Antes de uma também necessária análise de conjuntura e sobre o quadro nacional político-econômico e partidário no Brasil cabe uma reflexão sobre a questão estrutural. Sob pena de cairmos em mais uma armadilha para discutir apenas os partidos, o lulismo e outros temas derivados, mas vinculado à conjuntura.

É perceptível neste movimento a preponderância do sistema financeiro com sua força hegemônica (em articulação com a mídia e o judiciário), onde acontece a captura do poder político (Estado). Ao contrário do que dizem, os neoliberais querem sempre mais Estado e não menos, já que os mesmos precisam de um estado absolutista para implementar sua agenda.
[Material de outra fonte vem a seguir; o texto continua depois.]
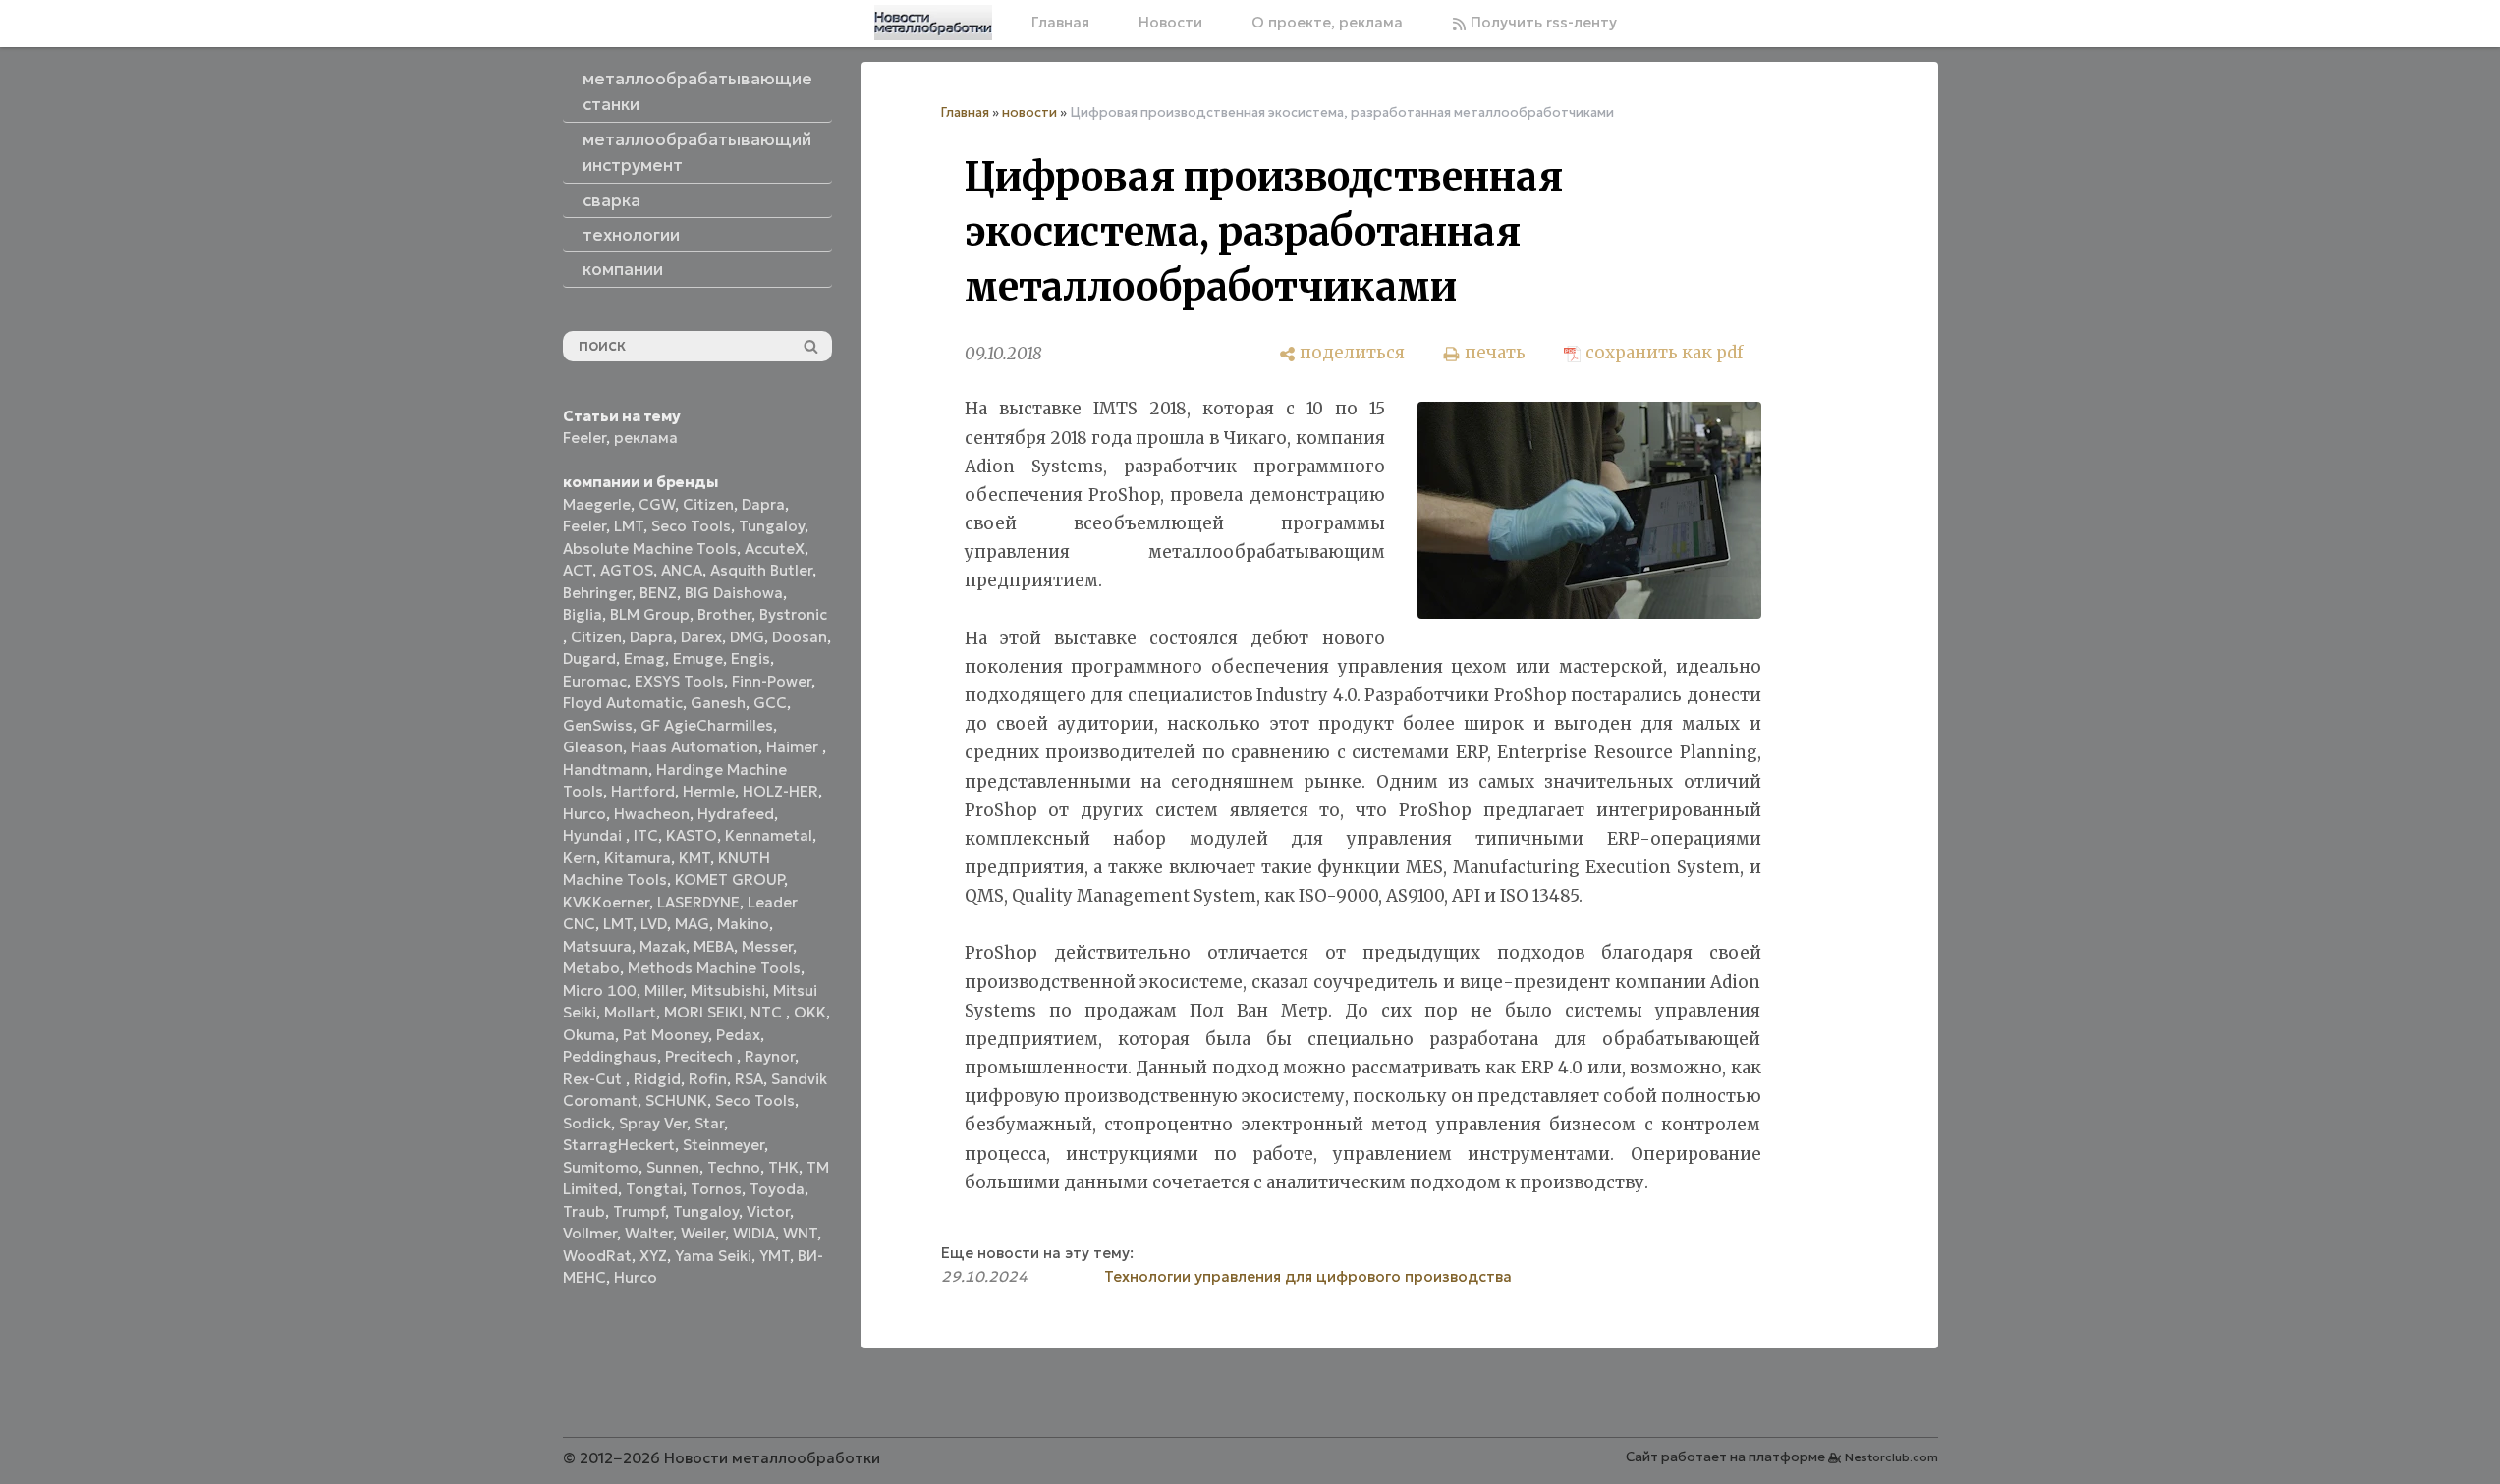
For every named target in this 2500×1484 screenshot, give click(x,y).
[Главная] (933, 22)
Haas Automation (694, 747)
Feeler (584, 437)
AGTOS (626, 570)
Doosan (799, 637)
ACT (577, 570)
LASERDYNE (698, 902)
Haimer (794, 747)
Nesta agenda neoliberal a área social e as pessoas são vistas como um peso na sua concepção mental e ideológica exclusivista de mundo. O Brasil como líder continental que apostou ainda numa agenda internacional de novos alinhamentos e um multilateralismo sem hegemonias no mundo, tornou-se um alvo e um espaço de cobiça.

Assim, vimos como foi ruindo após 2014/2015 o iniciar de um estado de bem-estar-social, com menor dependência, com alguma soberania e uma busca de nação mais inclusiva que tentava recuperar os sobrantes, com Políticas e Direitos Sociais, exatamente num lugar, onde atuam os profissionais de Serviço Social para quem falamos.

Diante do quadro que se vive no presente, a luta por resistir a essa "nova-velha razão do mundo". Será preciso convencer e reunir novos apoios e alianças. Teremos que lutar para recuperar as instituições e a sua atuação para todos, portanto, democrática.

Recuperar e melhorar o judiciário, o ministério público, as instituições do Estado na disputa de poder com a plutocracia.

Lutar novamente e sempre por mais democracia. Só há um caminho lutar e fazer política na busca da retomada da maioria.

Reorganizar a luta e o povo para uma vida que seja coletiva – não individual – vida que seja solidária – não competitiva e para uma sociedade não empresarial que seja um sistema com uma verdadeira nova razão do mundo, com uma civilização pós-capitalista.

Sigamos de novo e sempre, em frente!